NuGet の API キーは 8 月 17 日から最長 30 日に、古いキーはすべて 11 月 1 日に失効します
NuGet.org は 2026-08-17 に 365 日の API キーオプションを廃止し、新規キーを最長 30 日に制限したうえで、それ以前に作成されたキーをすべて 11 月 1 日に失効させます。何が壊れるのか、公開ワークフローを OIDC の trusted publishing へ移す方法を解説します。
.NET チームは 2026-08-03 に Strengthening NuGet Supply Chain Security: Reducing API Key Lifetime を公開しました。この記事には、無視するとリリースパイプラインが壊れる 2 つの確定した期日が書かれています。
2 つの期日
2026-08-17: 新規の API キーは最長 30 日に制限されます。nuget.org のキー作成画面から 365 日のオプションが消えます。
2026-11-01: 8 月 17 日より前に作成された API キーはすべて失効します。1 年のキーだけではありません。NUGET_API_KEY シークレットを 6 月に発行していた場合、隣に表示されている有効期限に関係なく 11 月 1 日に動かなくなります。
厄介なのは 2 つ目の期日です。タグ起動のリリースワークフローが 10 月以降実行されていなければ、11 月 1 日以降の最初の push で 401 になって失敗します。しかもその失敗は、本当にリリースが必要になるまで誰も見ていない job の中で起きます。
30 日のキーでも形として間違っている理由
30 日のキーは 365 日のキーよりましですが、リポジトリのシークレットストアに置かれた長命のシークレットであることに変わりはなく、しかも年 1 回だったローテーションが年 12 回になります。ローテーションの自動化は実作業です。正しいパッケージスコープで nuget.org のキーを発行し、GitHub や Azure DevOps に投入し、古いキーが失効済みであることを確認する必要があります。

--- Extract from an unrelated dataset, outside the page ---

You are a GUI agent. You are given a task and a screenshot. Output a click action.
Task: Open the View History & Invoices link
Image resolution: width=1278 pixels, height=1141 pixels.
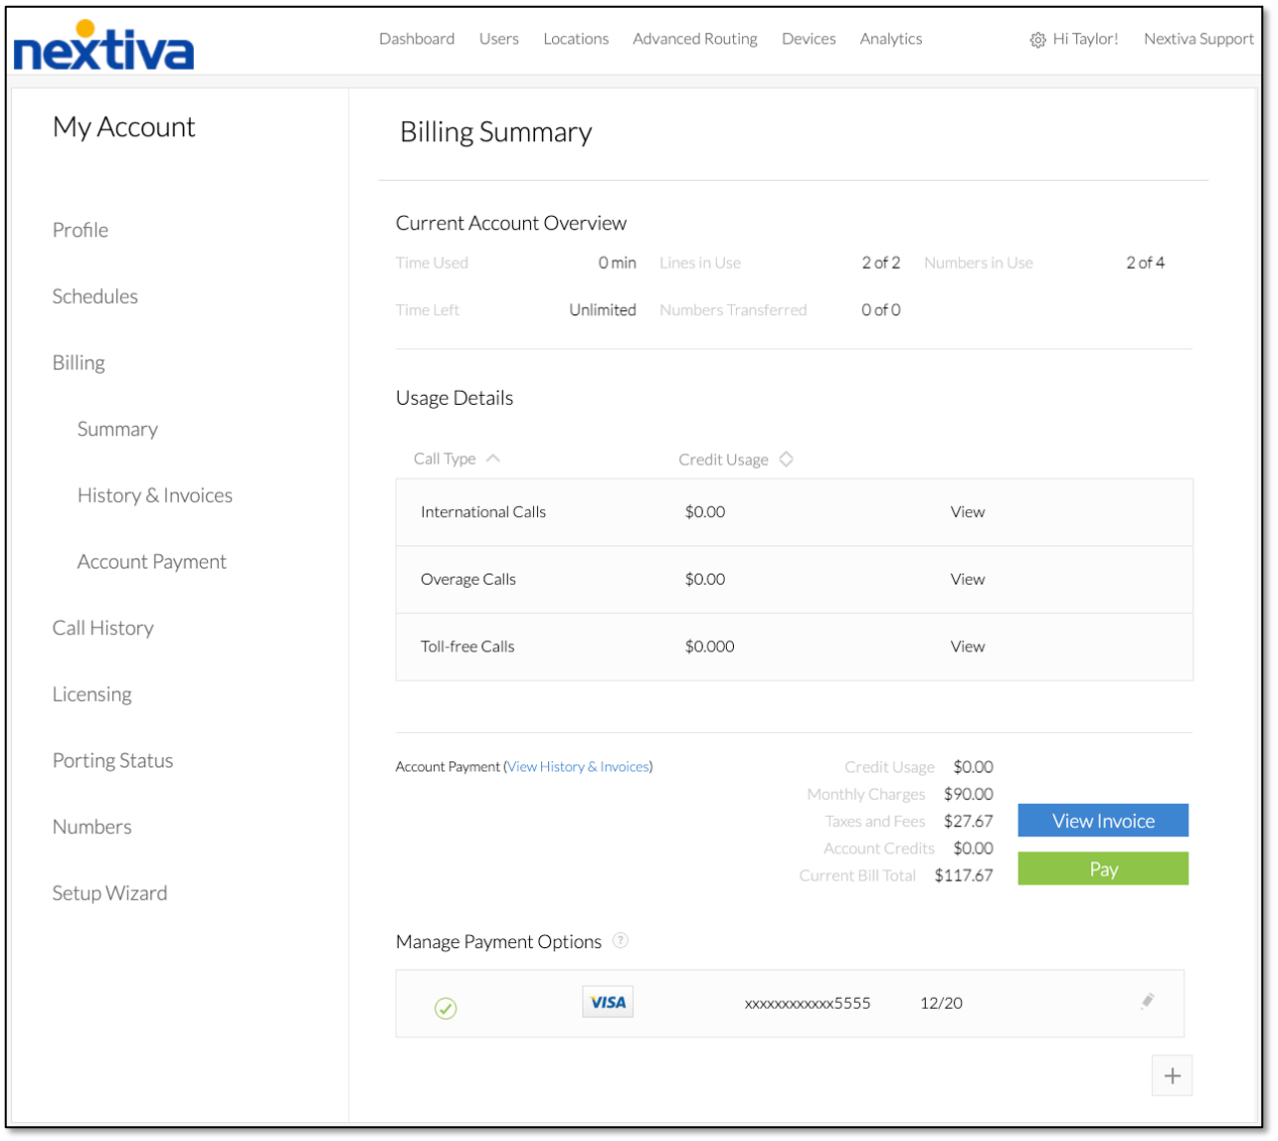click(x=579, y=767)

Microsoft が全員に勧めている代替手段が trusted publishing で、こちらは OIDC を使います。CI システムが短命の署名付きトークンを発行し、nuget.org が登録済みのポリシーと照合して、1 時間だけ有効な一時 API キーを返します。1 つのトークンで得られるキーはちょうど 1 つです。永続的なものはどこにも保存されません。
GitHub Actions での書き方は小さなものです。
publish:
environment: release
permissions:
id-token: write # required for GitHub to mint the OIDC token
contents: read
steps:
- name: NuGet login (OIDC to temp API key)
uses: NuGet/login@v1
id: login
with:
user: ${{ secrets.NUGET_USER }} # nuget.org profile name, not your email
- name: Push
run: >
dotnet nuget push artifacts/*.nupkg
--api-key ${{ steps.login.outputs.NUGET_API_KEY }}
--source https://api.nuget.org/v3/index.json
--skip-duplicate
初回のセットアップは、nuget.org の Account、Trusted Publishing にポリシーを 1 つ登録するだけです。リポジトリのオーナー、リポジトリ、ワークフローのファイル名 (.github/workflows/ を付けない release.yml)、必要であれば環境名を指定します。GitLab でも利用でき、id_tokens のクレームを POST https://www.nuget.org/api/v2/token と交換します。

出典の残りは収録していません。